GlobalData’nın “Petrol ve Gazda Yenilenebilir Enerji” başlıklı raporu, bu alanda petrol ve gaz şirketlerinin rolünü değerlendiriyor. Raporda, TotalEnergies, BP, Shell, Petrobras, Equinor, Eni ve Repsol gibi büyük petrol devlerinin yenilenebilir enerji değer zincirine katılımı ele alınıyor.
GlobalData Petrol ve Gaz Analisti Ravindra Puranik, “Petrol ve gaz sektörü, yenilenebilir enerjiye yeni katılan oyunculardan biri olsa da, açık deniz rüzgarı gibi alanlarda önemli adımlar atıyorlar. Örneğin, TotalEnergies’in projeleri çevrimiçi olduğunda, bu şirket on yılın sonunda küresel rüzgar enerjisi üretiminde dördüncü sıraya yerleşebilir.” dedi. BP, Shell ve diğer Avrupa merkezli şirketler de önemli yenilenebilir enerji projeleri inşa ediyor.
Ancak son dönemde, şirketler yenilenebilir enerjiye yapılan yatırımları biraz hızlandırmış görünüyor. BP, New York açıklarındaki Beacon Wind projesinin izin başvurusunu geri çekerken, Equinor ise maliyet baskıları nedeniyle yenilenebilir enerji hedeflerini düşürdü.

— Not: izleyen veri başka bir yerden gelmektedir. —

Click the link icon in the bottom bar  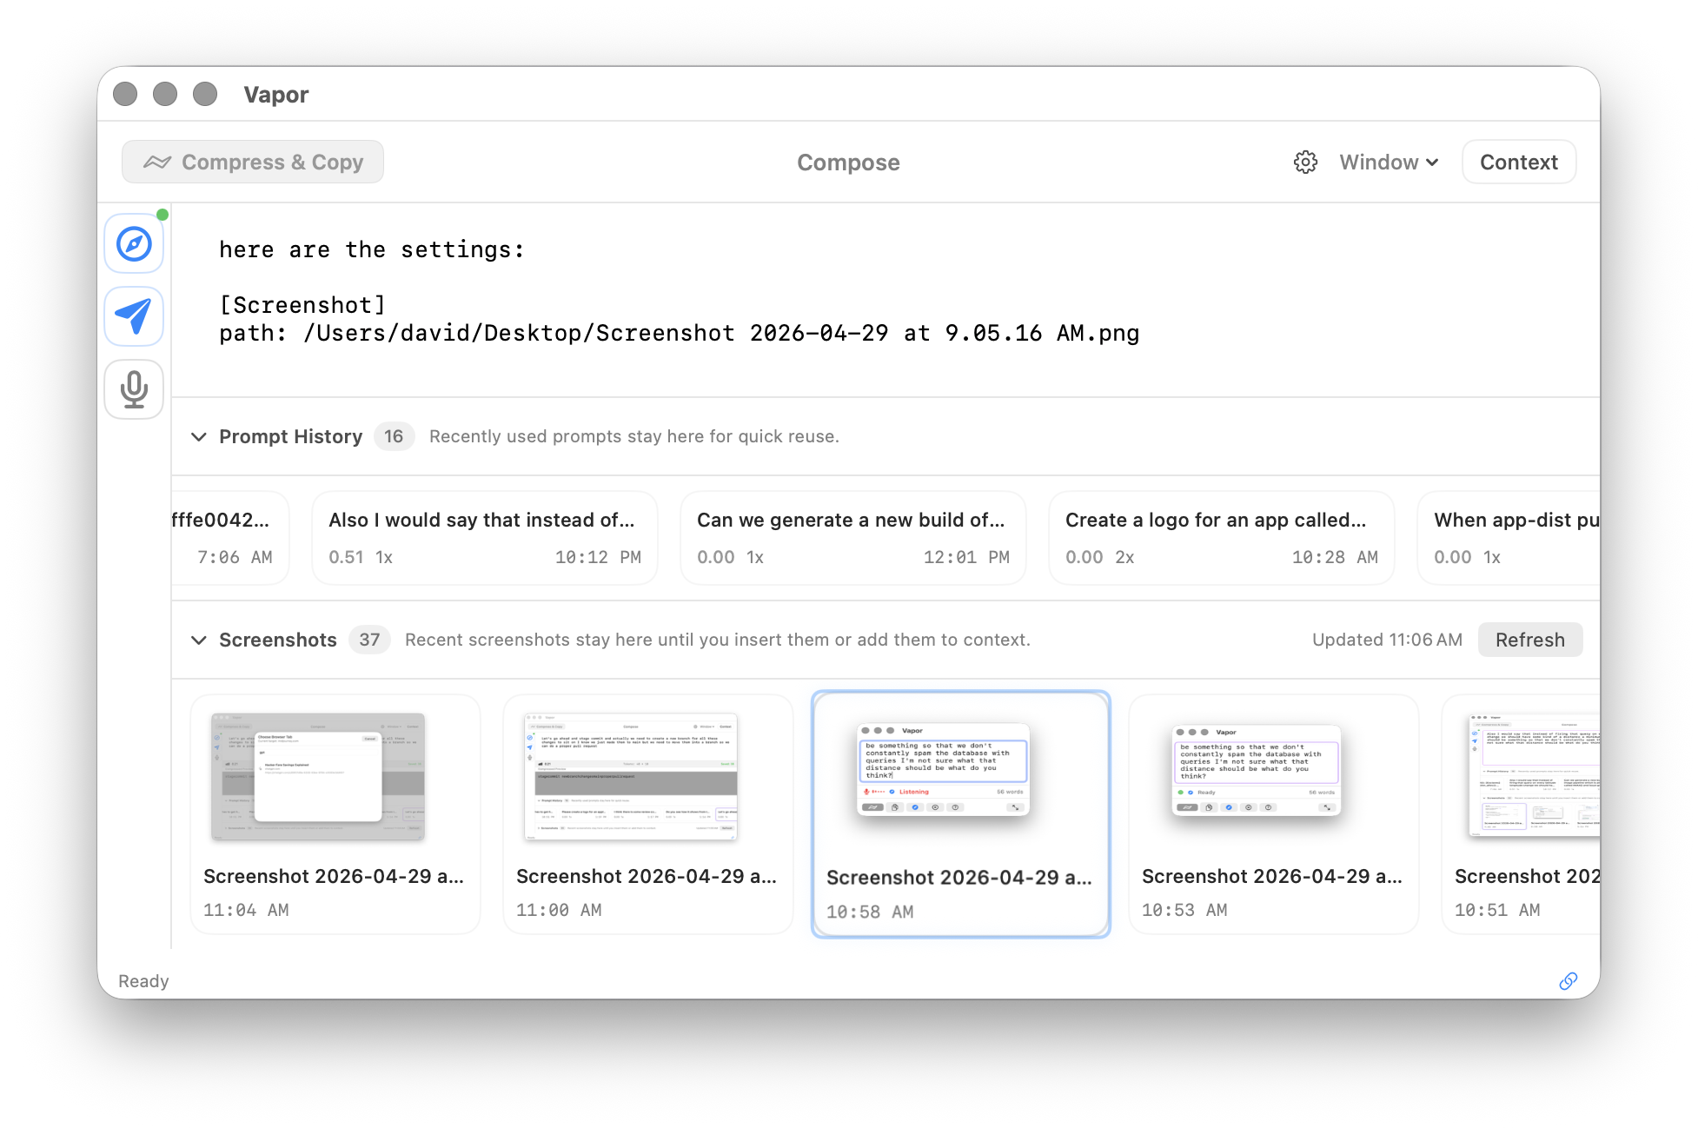[x=1569, y=981]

Puranik, “Yine de, ABD merkezli büyük petrol şirketleri ExxonMobil ve Chevron, yenilenebilir enerji alanında oldukça geride kalmış durumdalar. Bu iki şirketin sektördeki etkisi neredeyse yok ve yakın gelecekte bu durumu değiştirmeyi planlamıyorlar.” diye belirtti.
Küresel enerji üretimi 2000 yılında yaklaşık 14.500 TWh iken, bu rakam zamanla neredeyse iki katına çıktı. GlobalData’ya göre, küresel enerji üretimi 2030 yılına kadar 37.000 TWh’ye ulaşacak. Bu artışın başlıca nedeni, gelişmekte olan pazarlarda artan elektrik tüketimi ve dijital teknolojilerin yükselen enerji talepleri. Ayrıca, elektrikli araçların daha fazla benimsenmesi, özellikle Avrupa, ABD ve Çin gibi pazarlarda güç talebini artırıyor.
Puranik, “Yenilenebilir enerjiye yönelmek, enerji şirketleri için mantıklı bir adım. Erken benimseyenler, gelecekteki enerji ortamında sürdürülebilirliklerini garanti altına alabilirler.” şeklinde konuştu.